Development and validation of cyclic peptide probe for gastric cancer based on phage display technique

Abstract

Cancer-targeting diagnostics should have a sensitive and specific binding affinity. To achieve this, biomarker development is critical. This study aimed to develop and validate a 7-mer cyclic peptide probe that can target gastric cancer. We developed this probe based on LGR5 (leucine-rich repeat-containing G-protein coupled receptor 5)-specific targeting, which is a marker for gastric cancer stem cells. An LGR5 targeting peptide sequence that was developed using phage display technology resulted in a cyclic peptide, C-YLASRVH-C (named YLA). We conjugated this peptide with fluorescent probes to validate its specific targeting ability for gastric cancer. The fluorescence-labeled YLA peptide exhibited 3.0-fold higher fluorescence intensity in a gastric cancer cell line (MKN45) than it did in a normal cell line (CCD841 cells). In contrast, pancreatic and colorectal cancer cells did not show significant fluorescence intensity with the YLA peptide. To verify its tumor-targeting affinity, we developed a control peptide, C-YLASAVH-C (named YLASA) using an ALA scanning experiment. Whole-body imaging of a gastric cancer xenograft model showed higher fluorescence intensity of tumors in the YLA peptide group than in the control peptide group.

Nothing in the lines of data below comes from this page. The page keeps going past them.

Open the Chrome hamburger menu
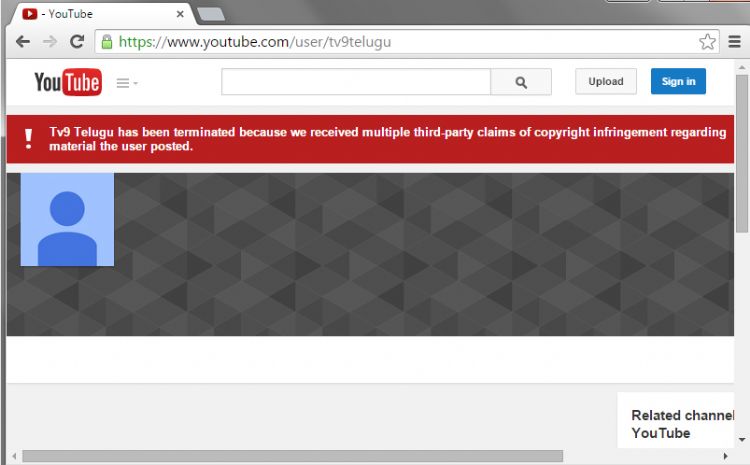The image size is (750, 465). click(735, 42)

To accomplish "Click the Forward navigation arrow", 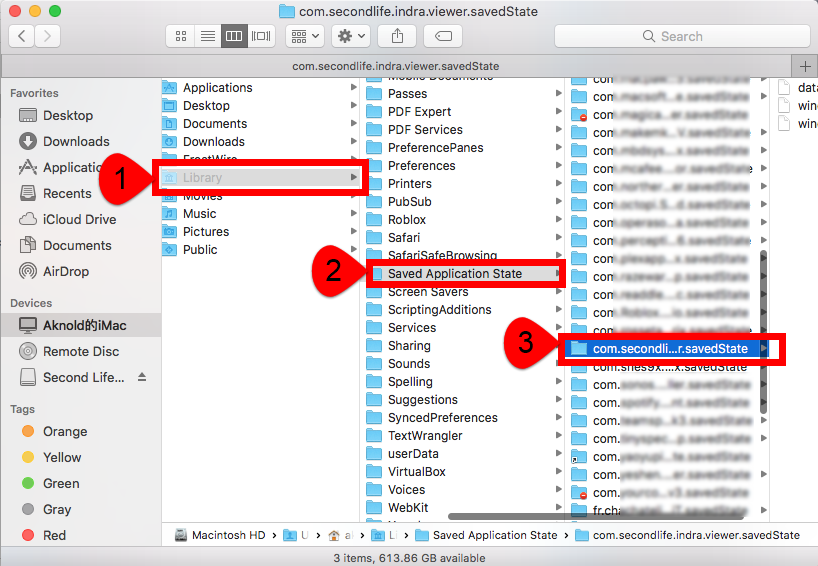I will (47, 36).
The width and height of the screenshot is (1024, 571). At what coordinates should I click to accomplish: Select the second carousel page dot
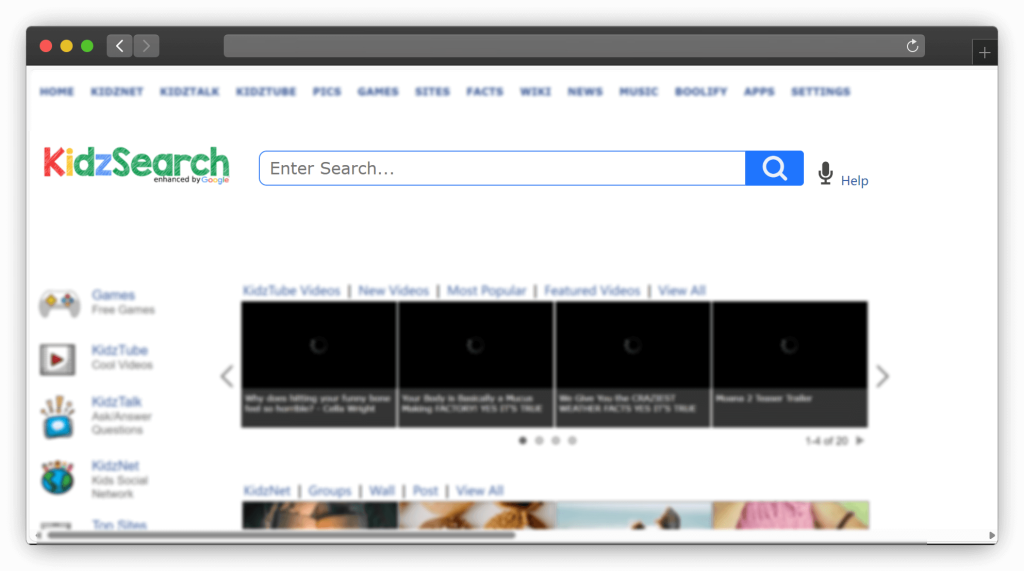coord(539,440)

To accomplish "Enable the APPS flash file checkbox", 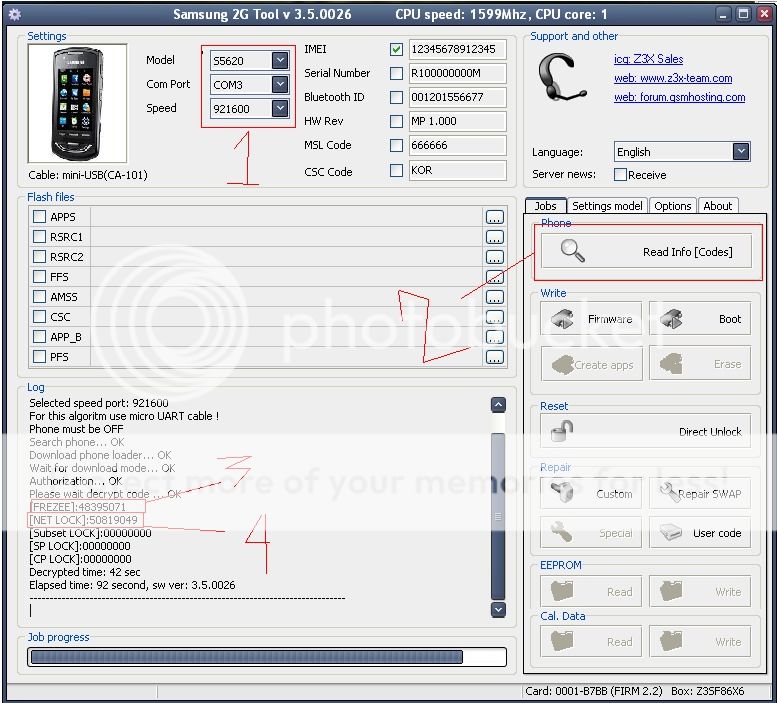I will coord(40,217).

Moreover, ex vivo imaging of tumor tissues exhibited 6.8-fold higher fluorescence intensity in the YLA peptide group compared to that in the YLASA control peptide group. In conclusion, we confirmed that the YLA peptide probe functions as a specific diagnostic probe for gastric cancer. We anticipate that it will play a theranostic role through further development.